何気ないシャドー(トップ動画)に、原点が垣間見える。入江聖奈のボクシング人生は、親に隠れ、鏡の向こうに相手を思い描き、一人でパンチを繰り返した少女時代に始まった。
彼女がボクサーに憧れたきっかけは、ボクシング漫画『がんばれ元気』を読んだこと。『あしたのジョー』に並ぶ70年代の名作だ。初めは両親にも言い出せず、漫画の主人公を真似てパンチの練習をしていた。
だが、ふつふつと沸き起こる情熱をそれだけでは抑えきれなかった。
母の反対を説き伏せ小学2年時に山陰地方の名門・シュガーナックルボクシングジムで本格的な練習をスタート。「今では母が一番応援してくれます」と初志を貫き通して周りを認めさせた。
「親に言い出せず一人で練習していた時期があったから、始めてからは思いっきりボクシングにのめり込めました」
コロナ禍でジムワークができなかった時は原点に戻ってシャドーボクシングに以前より多くの時間を割いた。「五輪は延期になりましたが、1年余分に練習ができると思ってます」と前を向く。

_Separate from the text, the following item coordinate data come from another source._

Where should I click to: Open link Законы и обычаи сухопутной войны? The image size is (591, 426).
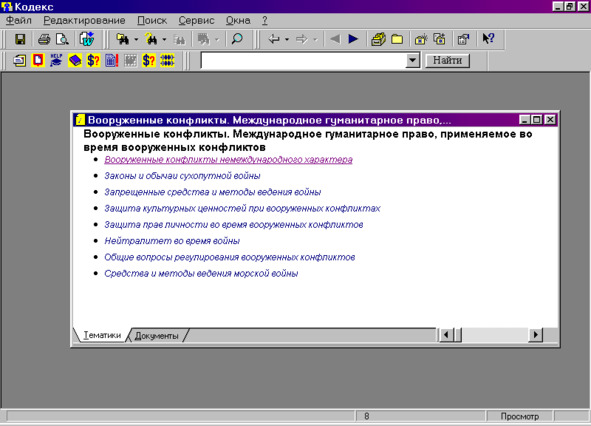tap(182, 176)

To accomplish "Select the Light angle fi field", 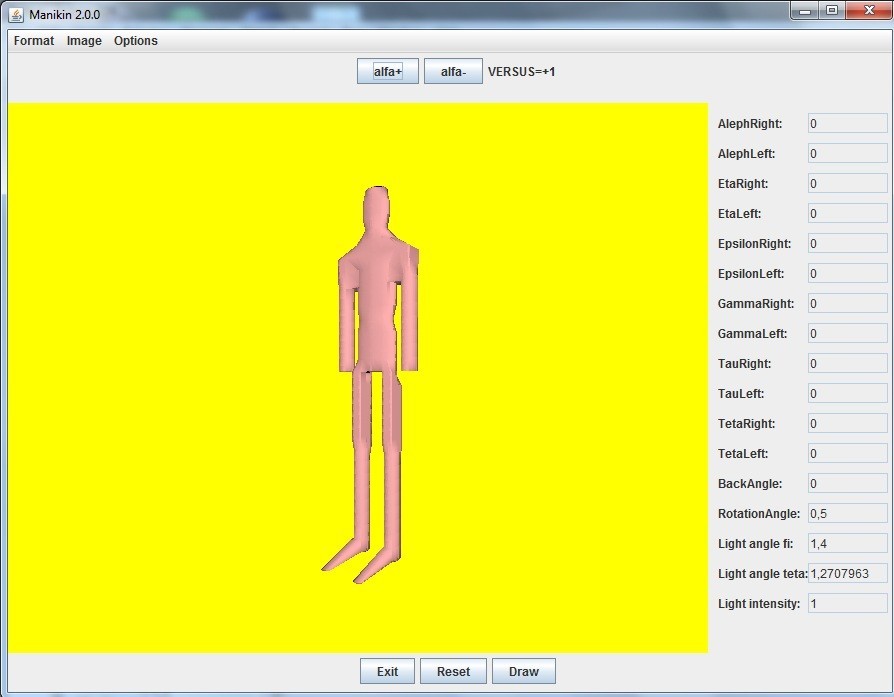I will [847, 544].
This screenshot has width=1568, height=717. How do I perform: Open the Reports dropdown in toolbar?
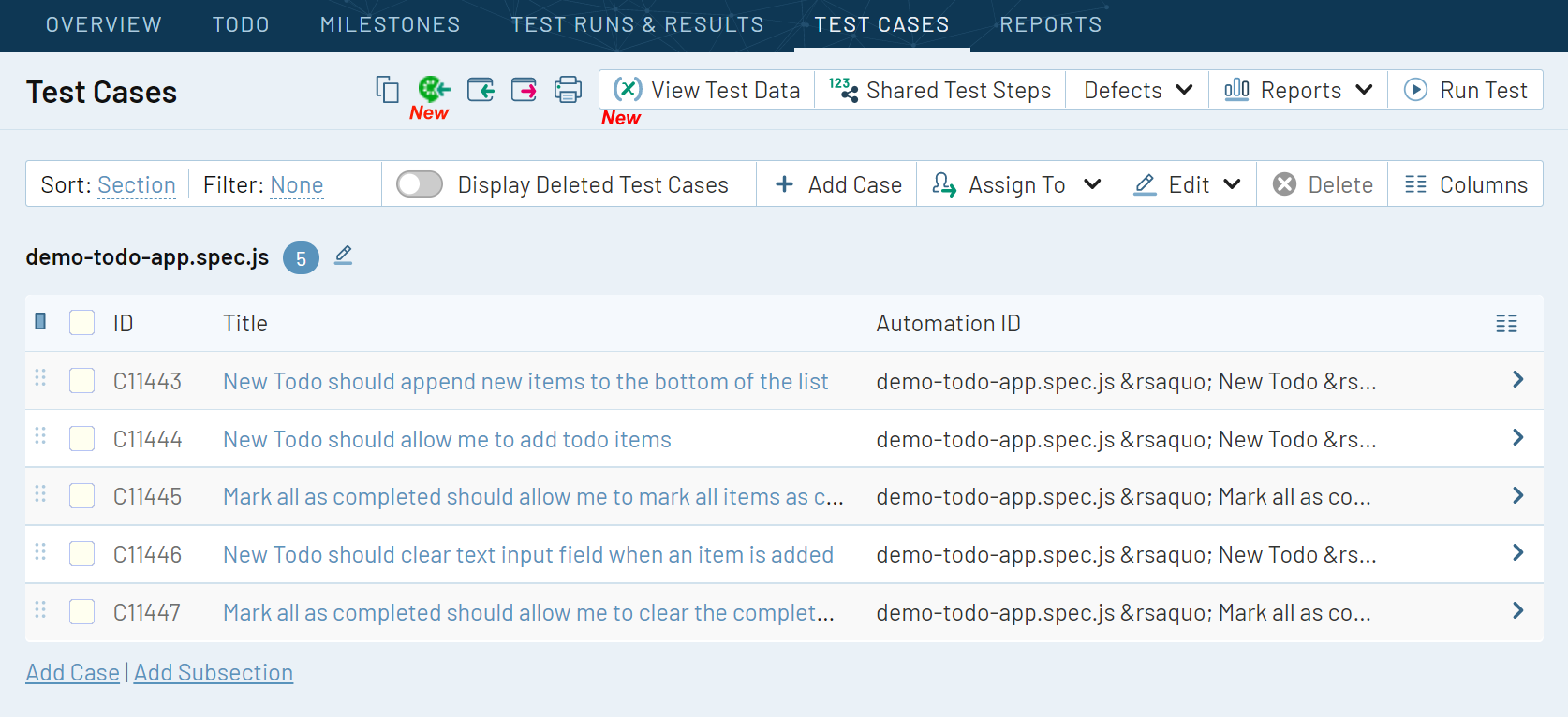pos(1298,91)
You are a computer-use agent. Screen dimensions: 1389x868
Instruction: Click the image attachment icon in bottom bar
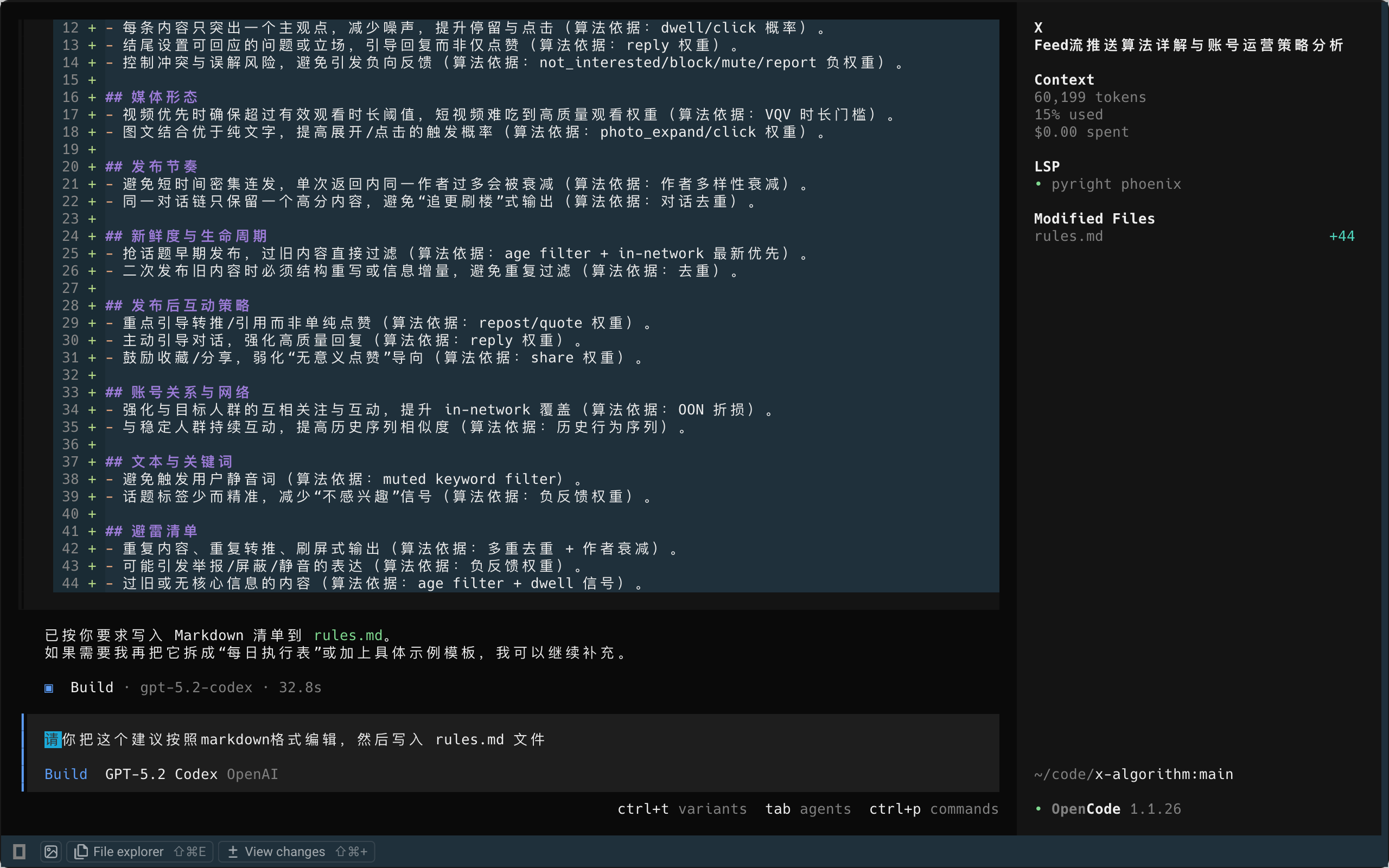tap(51, 851)
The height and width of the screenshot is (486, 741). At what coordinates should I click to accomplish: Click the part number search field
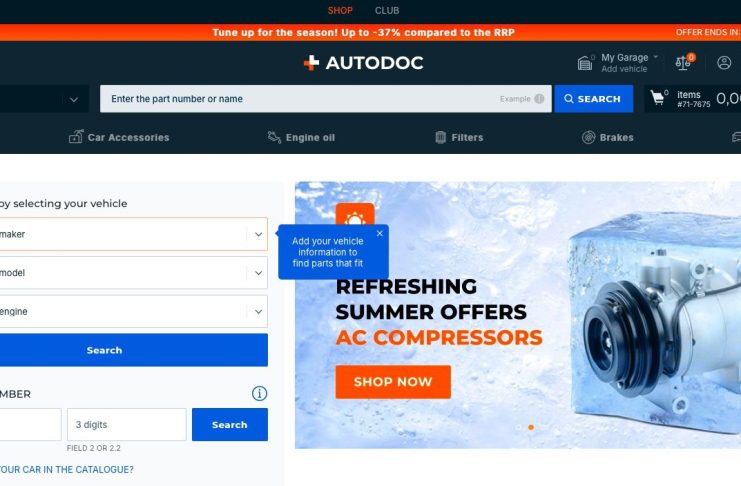click(x=326, y=99)
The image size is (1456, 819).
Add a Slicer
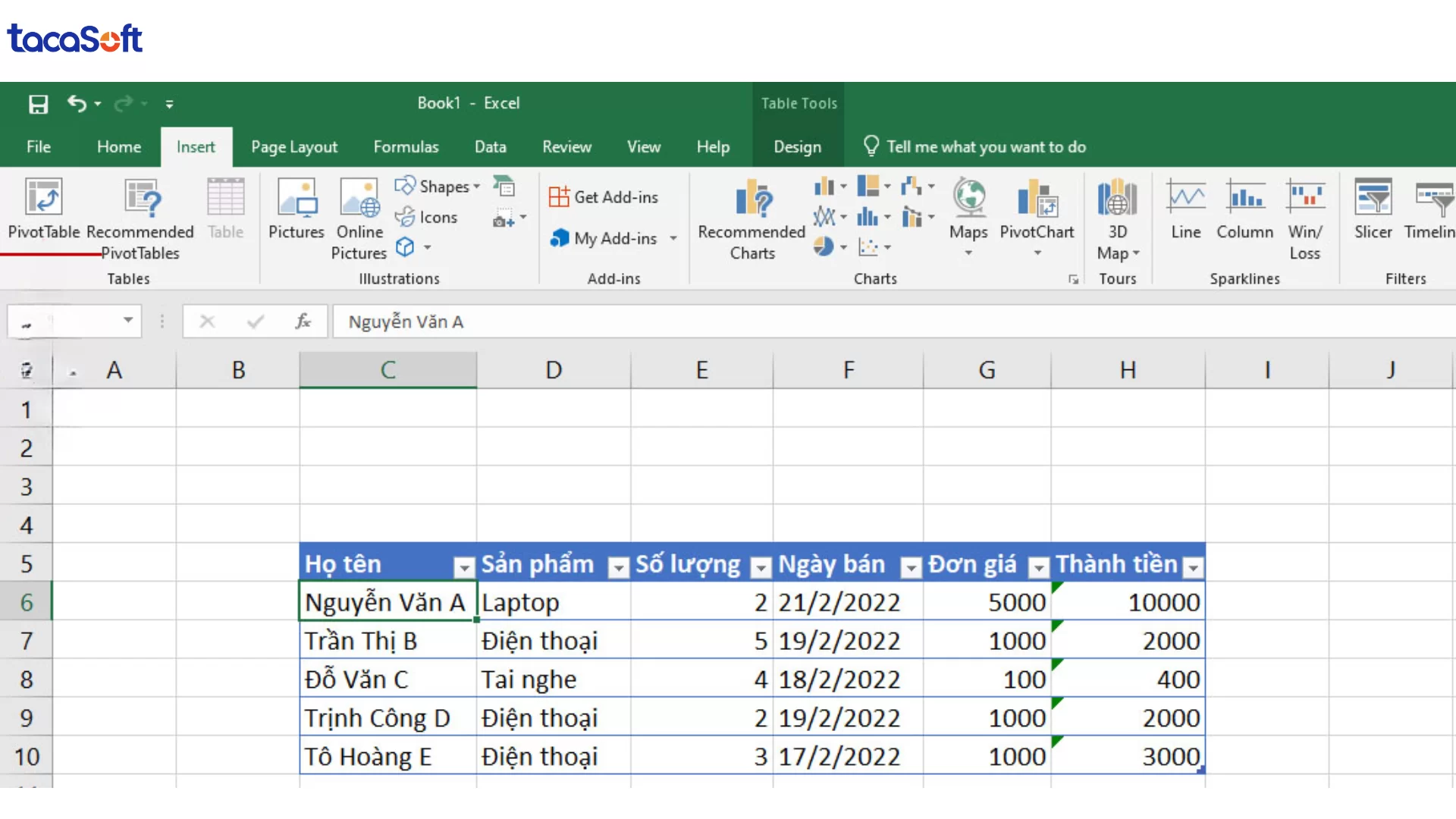click(1373, 212)
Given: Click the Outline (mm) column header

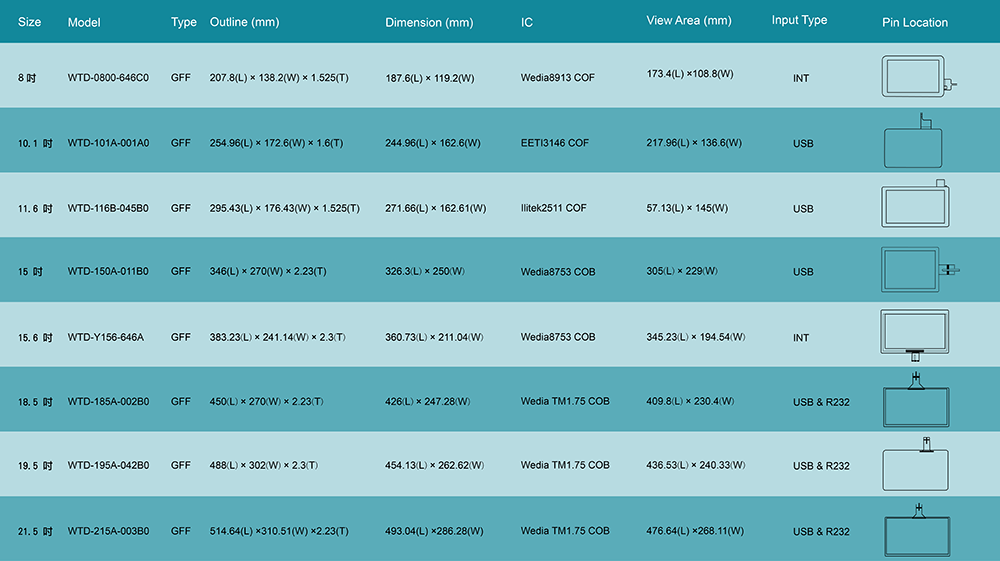Looking at the screenshot, I should (244, 22).
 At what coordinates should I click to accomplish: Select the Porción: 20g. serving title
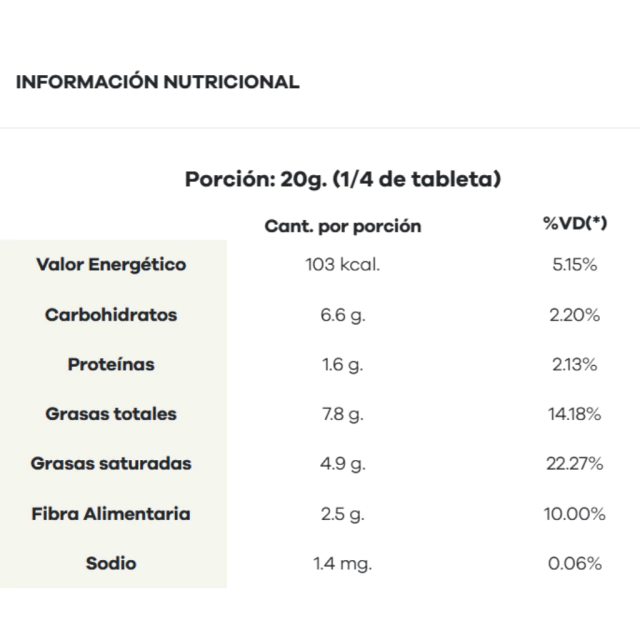click(x=343, y=180)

「今は東京五輪に向けて全力を尽くしています。その先は考えていません」集大成での活躍が楽しみだ。
入江聖奈(いりえ・せな)
鳥取県米子市出身、20歳、女子フェザー級(57kg)。高校1年時に全日本選手権(ジュニア)フライ級で優勝、2018年の世界ユース選手権で銅メダル獲得、2019年の世界選手権ではベスト8。日本体育大学では柔道の阿部詩と同級生。